Figure 4. Adaptive optics corrected lattice-light sheet microscopy (AO-LLSM) enables live-cell imaging in whole animals.

(a) Left Panel: Imaging a 170 μm x 185 μm x 135 μm volume in the spine of a zebrafish embryo (center) at diffraction-limited resolution requires local adaptive optics correction of specimen-induced aberrations. Shown are the tiled correction wavefronts applied in the excitation (top) and emission (bottom) light paths. Larger amplitudes of the correction wavefronts are indicative of larger specimen-induced aberrations that occur at greater imaging depths. Right Panel: Slices through the image volume at different imaging depths. There is notable improvement in resolution after adaptive optics correction and deconvolution of images. Scale bar: 30 μm. b) Exploded view of hundreds of individual cells in the zebrafish eye. Four different cellular components were simultaneously labeled.
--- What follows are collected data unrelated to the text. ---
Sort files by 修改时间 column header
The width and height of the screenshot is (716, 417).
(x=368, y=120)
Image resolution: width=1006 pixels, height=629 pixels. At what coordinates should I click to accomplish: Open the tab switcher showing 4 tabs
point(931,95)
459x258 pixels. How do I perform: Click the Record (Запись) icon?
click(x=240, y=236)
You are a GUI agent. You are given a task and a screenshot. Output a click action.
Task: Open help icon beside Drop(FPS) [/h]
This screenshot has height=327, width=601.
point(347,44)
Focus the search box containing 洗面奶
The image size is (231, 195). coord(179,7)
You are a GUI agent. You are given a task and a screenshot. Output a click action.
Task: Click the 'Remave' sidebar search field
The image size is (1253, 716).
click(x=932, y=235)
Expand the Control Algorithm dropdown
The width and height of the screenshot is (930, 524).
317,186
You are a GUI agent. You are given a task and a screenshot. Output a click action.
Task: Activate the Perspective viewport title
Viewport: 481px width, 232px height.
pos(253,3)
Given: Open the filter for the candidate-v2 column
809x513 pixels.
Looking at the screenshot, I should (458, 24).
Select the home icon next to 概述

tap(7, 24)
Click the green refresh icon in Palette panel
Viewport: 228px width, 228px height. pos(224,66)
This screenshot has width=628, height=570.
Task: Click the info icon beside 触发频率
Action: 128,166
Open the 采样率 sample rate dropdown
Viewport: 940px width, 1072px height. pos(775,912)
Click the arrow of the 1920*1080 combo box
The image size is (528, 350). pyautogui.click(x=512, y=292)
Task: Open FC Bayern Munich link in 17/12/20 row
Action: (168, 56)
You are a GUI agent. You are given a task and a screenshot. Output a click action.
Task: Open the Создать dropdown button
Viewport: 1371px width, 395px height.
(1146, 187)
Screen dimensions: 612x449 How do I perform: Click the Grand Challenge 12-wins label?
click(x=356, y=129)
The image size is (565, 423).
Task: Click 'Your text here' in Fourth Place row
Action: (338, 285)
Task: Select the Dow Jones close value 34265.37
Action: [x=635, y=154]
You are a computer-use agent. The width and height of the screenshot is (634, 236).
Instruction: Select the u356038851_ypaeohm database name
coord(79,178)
The plasma membrane was labeled with a genetically-targeted citrine, the trans-Golgi apparatus was labeled with genetically-targeted mNeonGreen, the endoplasmic reticulum was labeled with genetically-targeted tagRFPt, and mitochondria were labeled with the organelle specific dye MitoTracker Deep Red. Scale bar: 30 μm. Figures reproduced and adapted with permission from Ref. [49].